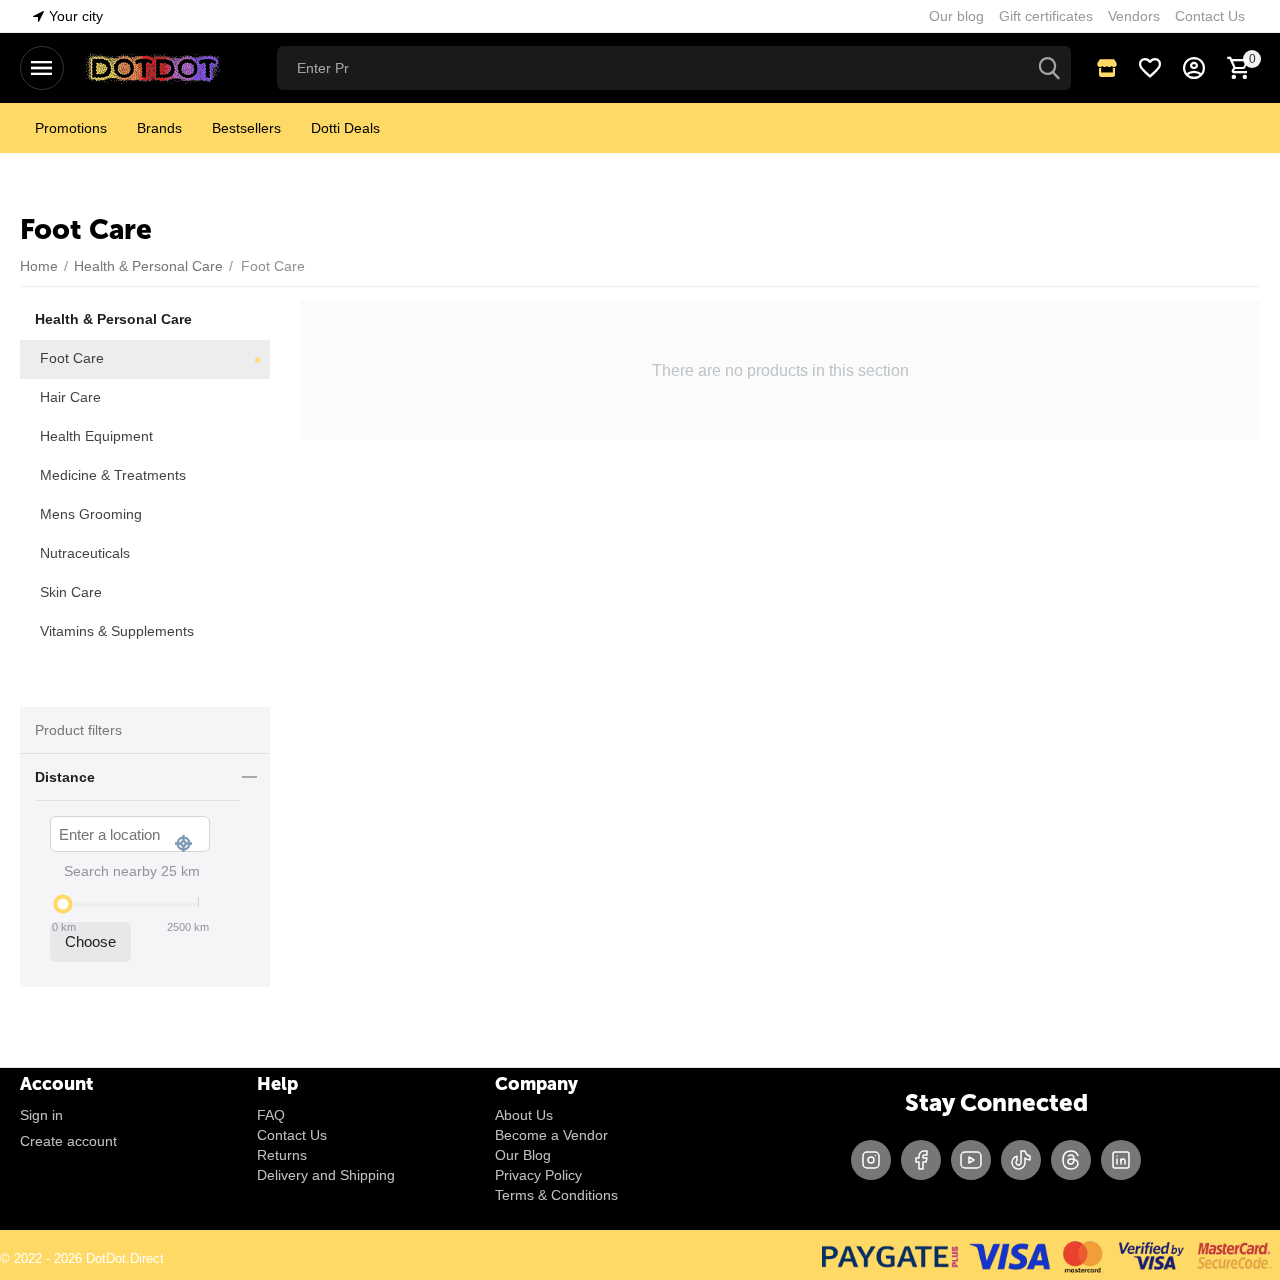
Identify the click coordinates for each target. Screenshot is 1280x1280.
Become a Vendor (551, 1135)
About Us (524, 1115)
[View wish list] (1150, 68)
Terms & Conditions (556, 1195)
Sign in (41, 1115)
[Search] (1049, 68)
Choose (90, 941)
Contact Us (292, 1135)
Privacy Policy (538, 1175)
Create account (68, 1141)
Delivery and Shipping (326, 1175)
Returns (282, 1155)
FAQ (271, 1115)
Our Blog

# # # # #

Everything in the listing above is to be given again exactly, apart from the pictures.

Identify the click coordinates for each target. Screenshot is 1280x1280.
Become a Vendor (551, 1135)
About Us (524, 1115)
[View wish list] (1150, 68)
Terms & Conditions (556, 1195)
Sign in (41, 1115)
[Search] (1049, 68)
Choose (90, 941)
Contact Us (292, 1135)
Privacy Policy (538, 1175)
Create account (68, 1141)
Delivery and Shipping (326, 1175)
Returns (282, 1155)
FAQ (271, 1115)
Our Blog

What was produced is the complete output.